■ **Text for analysis**
Mysql – Unexpected failover of RDS-MySQL server

amazon-rdsfailoverMySQL

We have a 16GB RDS-MySQL Multi-AZ instance. Of late, it has unexpectedly failed over multiple times causing the dependent application to be offline for over 15 minutes.

AWS-Support blamed it on high Swap Usage. However, the instance has failed when the Swap Usage was as low as 10 MB. We have started optimizing the queries.

Is there anything else that we can do to avoid such mishap?

===================================================================

EDIT :

We have made one observation. The CPU utilization of the instance remains fairly low. So, we presumed that the issue might be with disk access. The write-throughput is several times that of read-throughput. To add to it, Sort_merge_passes has a value of 79425(which is crazy, right ?). On going through the slow query log, it was found that there are multiple queries with ORDER BY clause not using indexes. It will take time before workarounds are found for all these queries. Can you suggest some immediate fix to overcome the failover issue ? Should we increase the global value of sort_buffer_size ? Current value is 2MB.

===========================================================

EDIT 2 :

Below is a screenshot of the rate of change of Sort_Merge_Passes(Queries per second) as seen on RDS-Performance Insights.

enter image description here

As can be seen, during periods of load,the value varies from 0.5 to 1(we have observed values higher than 1 as well). A query can cause multiple Sort_merge_passes, 8 being the highest that we have observed.

(Stored data)
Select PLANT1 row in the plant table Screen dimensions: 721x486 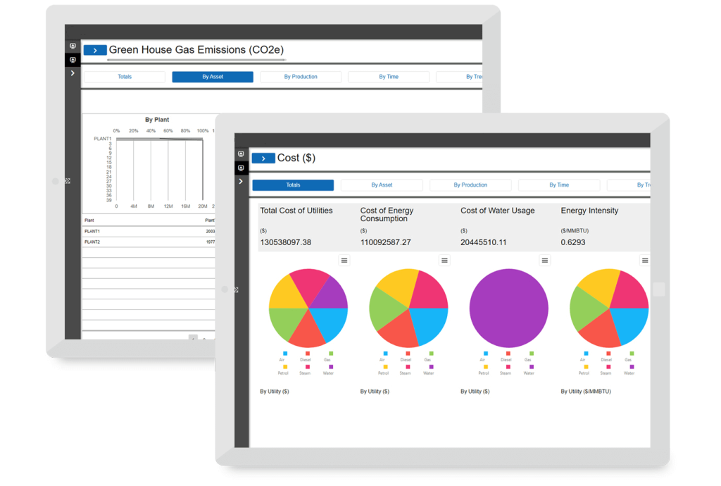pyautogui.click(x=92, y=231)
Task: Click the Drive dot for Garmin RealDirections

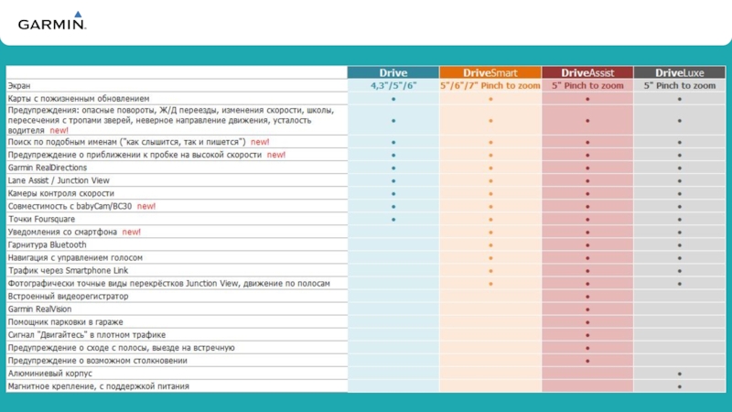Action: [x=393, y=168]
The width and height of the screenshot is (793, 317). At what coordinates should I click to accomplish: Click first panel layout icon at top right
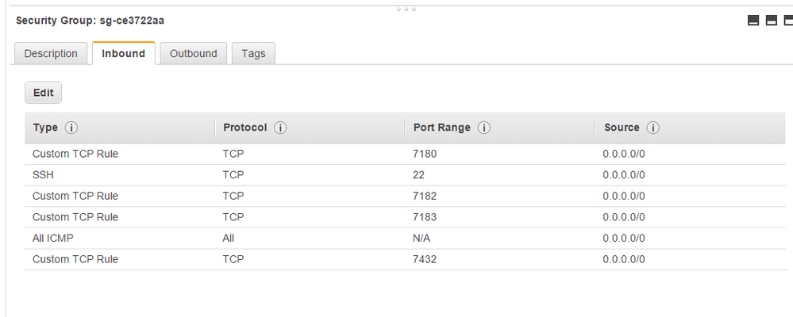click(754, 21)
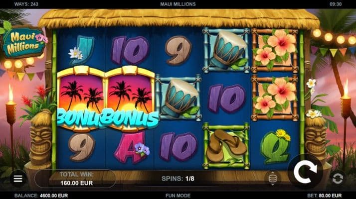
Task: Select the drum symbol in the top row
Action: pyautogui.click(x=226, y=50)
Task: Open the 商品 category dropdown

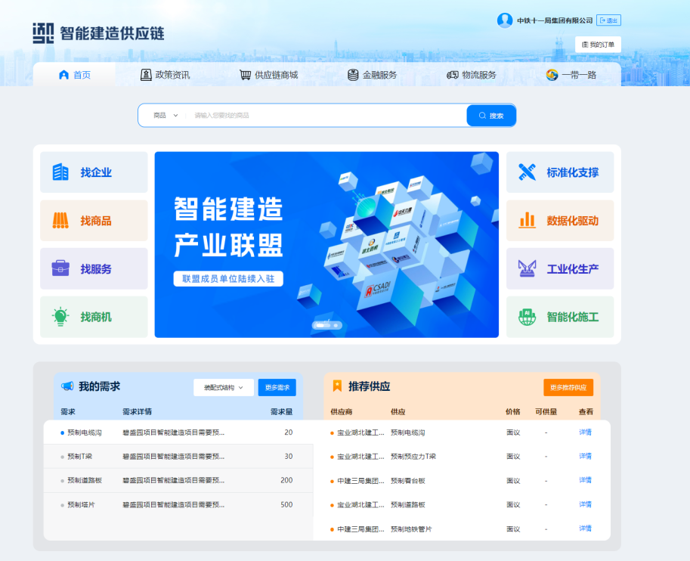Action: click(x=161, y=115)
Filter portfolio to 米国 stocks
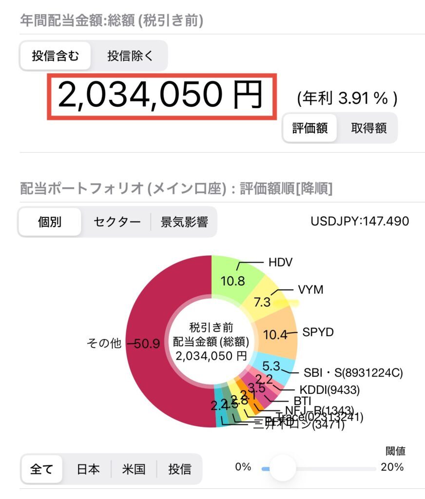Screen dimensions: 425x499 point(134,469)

==

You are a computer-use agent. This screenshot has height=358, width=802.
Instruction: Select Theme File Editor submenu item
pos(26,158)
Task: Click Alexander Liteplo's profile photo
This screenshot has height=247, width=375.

■ **Required tasks**
a - In the post about the RDS-MySQL failover, what did AWS Support blame the failovers on?
b - Please continue the post about the RDS-MySQL failover, starting after its last sentence.

■ **Your written answers**
a - High swap usage.

b -
=======================================================================

EDIT 3 :

We also found that the global status Created_tmp_disk_tables is increasing at the rate of approx 2-3/second. Badly structured queries I guess.

Best Answer

  • Swapping is a bad symptom of over-use of RAM.
  • An excessive number of simultaneous connections may lead to swapping.
  • Very complex queries may lead to swapping (due to temp tables). Let's see such queries if you have any.
  • Have you changed any things in my.cnf (or the equivalent in RDS)? If so let's see if you raised some values too much.
  • As a quick fix (and if RDS lets you), decrase innodb_buffer_pool_size by a gigabyte.

  • Sort_merge_passes - divide by Uptime. 1/second would be "high", but not high enough to be concerned with.

  • For deeper analysis, see http://mysql.rjweb.org/doc.php/mysql_analysis -- the GLOBAL STATUS and VARIABLES may find some clues; pt-query-digest will focus on the 'worst' queries.
  • sort_buffer_size = 2M is fine.
  • "ORDER BY clause not using indexes" - show us the queries, plus SHOW CREATE TABLE.